Please rewrite the exhibition text, starting with "For her one" and going on through "her central motif.", and put "autonomous vehicles" wherever "driverless cars" appears.

— SELECTED TEXT —
--

For her one work exhibition “The Perpetual Sense of Redness,” on view at the Baltimore Museum of Art through October 3, the Mexican painter Frieda Toranzo Jaeger has created a kind of modern-day altarpiece, her largest work to date. Featuring eleven embroidered canvases of varying shapes and sizes hinged together into a silolike form, the work is, like most of her sculptural paintings, a winking homage to driverless cars—a symbol of the future. Below, the artist discusses her emphatic infusion of Indigenous techniques with Western ones, and explains why cars came to be her central motif.
I made this work specifically for the museum’s rotunda, which connects three rooms. I wanted the painting to be experienced from many different angles. Two sides show car interiors painted to scale. The third side shows a laptop on a bed, and the fourth is a graveyard scene. The work is about the different spaces where we imagine the future—I think this is the most important task of decolonization. But I also wanted to include a reminder that death is always with us. The relationship Mexicans have to death—exemplified nowadays by the Day of the Dead—is a remnant of our pre-Columbian past. Still, the painting of the bed is surrounded by these embroidered blood vessels that extend from a heart and into all of the panels. The work isn’t meant to be read in a linear way; it doesn’t have a beginning and an end. I’m borrowing pre-Colombian compositions, which are often round and expand from the center. So it’s more of a cosmology of different interior worlds, places where we dream.

--

— ENTRIES PROVIDED —
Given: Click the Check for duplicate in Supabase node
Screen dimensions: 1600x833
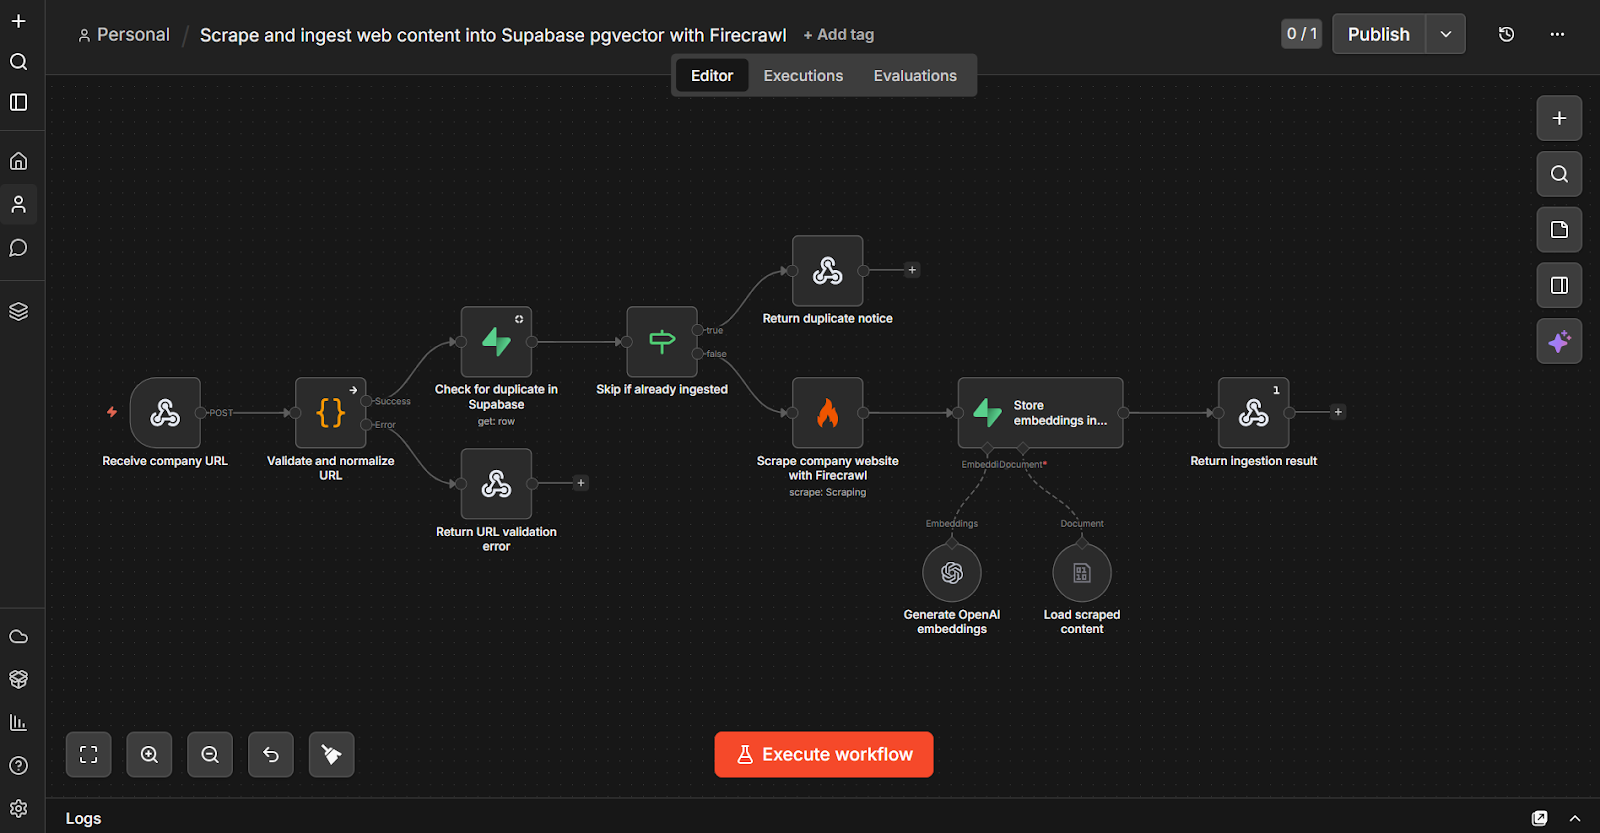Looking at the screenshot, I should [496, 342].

--

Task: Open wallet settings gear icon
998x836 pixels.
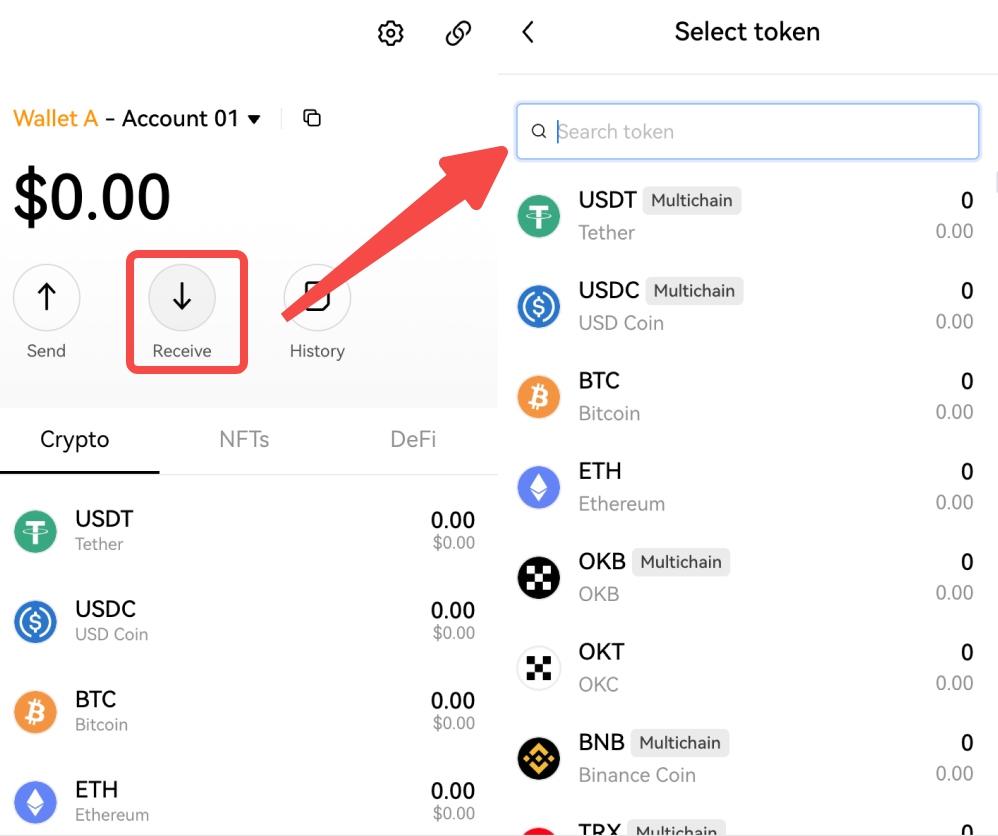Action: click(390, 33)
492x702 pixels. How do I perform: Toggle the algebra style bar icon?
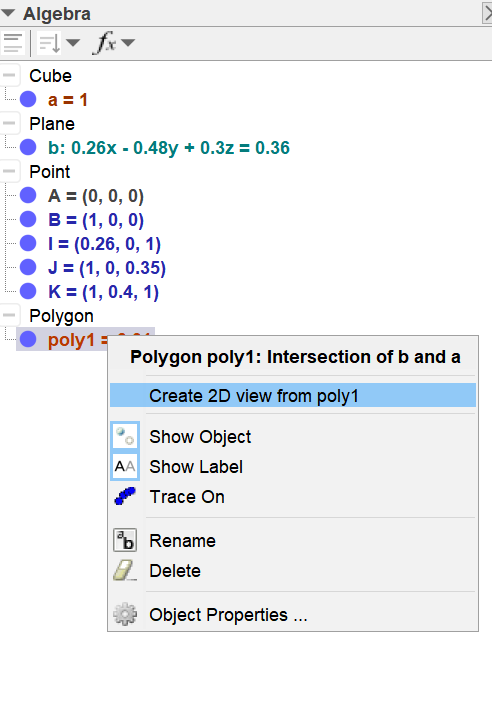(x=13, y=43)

--

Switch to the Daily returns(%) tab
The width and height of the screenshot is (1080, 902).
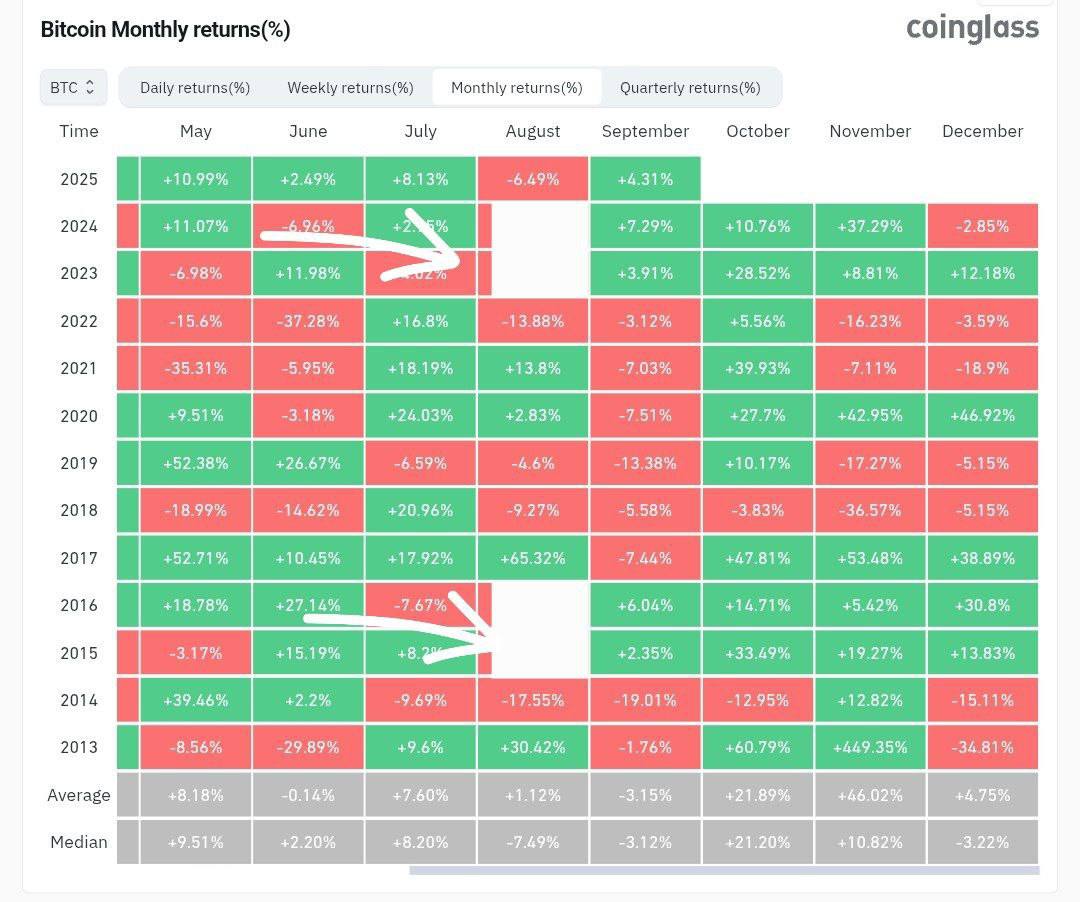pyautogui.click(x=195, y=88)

--

— EXERCISE RESULT —
For her one work exhibition “The Perpetual Sense of Redness,” on view at the Baltimore Museum of Art through October 3, the Mexican painter Frieda Toranzo Jaeger has created a kind of modern-day altarpiece, her largest work to date. Featuring eleven embroidered canvases of varying shapes and sizes hinged together into a silolike form, the work is, like most of her sculptural paintings, a winking homage to autonomous vehicles—a symbol of the future. Below, the artist discusses her emphatic infusion of Indigenous techniques with Western ones, and explains why cars came to be her central motif.